Kontroversi Qatar Tutup Kantor Hamas di Doha: Bantahan, Singgung Media hingga Alasan
Qatar menghadapi kontroversi setelah laporan yang menyatakan bahwa negara tersebut berencana menutup kantor Hamas di Doha.
Penulis: Facundo Chrysnha Pradipha
Editor: Garudea Prabawati
Hingga kini, dilaporkan bahwa sedikitnya 43.552 orang telah tewas di Gaza, sementara angka kematian di Lebanon melebihi 3.000, dengan lebih dari satu juta orang terpaksa mengungsi.
Keterlibatan Qatar dalam upaya mediasi mencerminkan pentingnya dukungan internasional untuk mencapai perdamaian di wilayah yang bergejolak ini.
Namun, laporan yang salah mengenai penutupan kantor Hamas dapat memperburuk ketegangan dan menghambat proses diplomasi yang penting.
Secara keseluruhan, Qatar menegaskan kembali bahwa mereka tidak akan menerima mediasi sebagai alat untuk mengeksploitasi situasi, dan mengharapkan adanya kemauan dari kedua belah pihak untuk melanjutkan negosiasi demi mengakhiri konflik yang berkepanjangan ini.
Kata Hamas
Qatar tidak meminta Hamas meninggalkan Doha, atau menyatakan bahwa mereka tidak lagi diterima di sana, lapor Al-Araby Al-Jadeed, situs web berbahasa Arab milik The New Arab, pada Sabtu (9/11/2024).
Tiga pejabat Hamas secara terpisah mengatakan kepada Al-Araby Al-Jadeed bahwa laporan tersebut tidak benar.
Kantor berita Kan milik Israel sebelumnya melaporkan bahwa Hamas diberi tahu oleh pihak Doha mengenai hal itu "dalam beberapa hari terakhir."
Pada Jumat (8/11/2024), Reuters mengutip pernyataan seorang pejabat pemerintah AS yang mengatakan bahwa Washington telah memberi tahu Doha bahwa kehadiran Hamas di Qatar tidak lagi dapat diterima.

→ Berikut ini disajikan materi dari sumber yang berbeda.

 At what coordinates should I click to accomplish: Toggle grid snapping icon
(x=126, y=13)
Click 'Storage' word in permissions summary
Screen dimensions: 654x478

Seorang pemimpin senior Hamas membantah laporan tersebut dalam pernyataan kepada Al-Araby Al-Jadeed.
Ia menyebut laporan itu hanya upaya untuk menabur perselisihan.
Pejabat Hamas tersebut menambahkan bahwa Qatar terus memberikan dukungan signifikan bagi perjuangan Palestina dan upaya bantuan di Gaza.
Sumber lain di Doha, yang berbicara kepada media yang sama, menyebut laporan itu sebagai berita palsu yang bertujuan untuk membingungkan dan menutupi kejahatan pendudukan Israel.
Pejabat ketiga, yang berbicara dari Turki, juga membantah klaim tersebut.
Ia menyatakan bahwa kabar semacam ini sering muncul dari waktu ke waktu untuk tujuan internal Israel sebagai cara mengalihkan perhatian dari masalah domestik.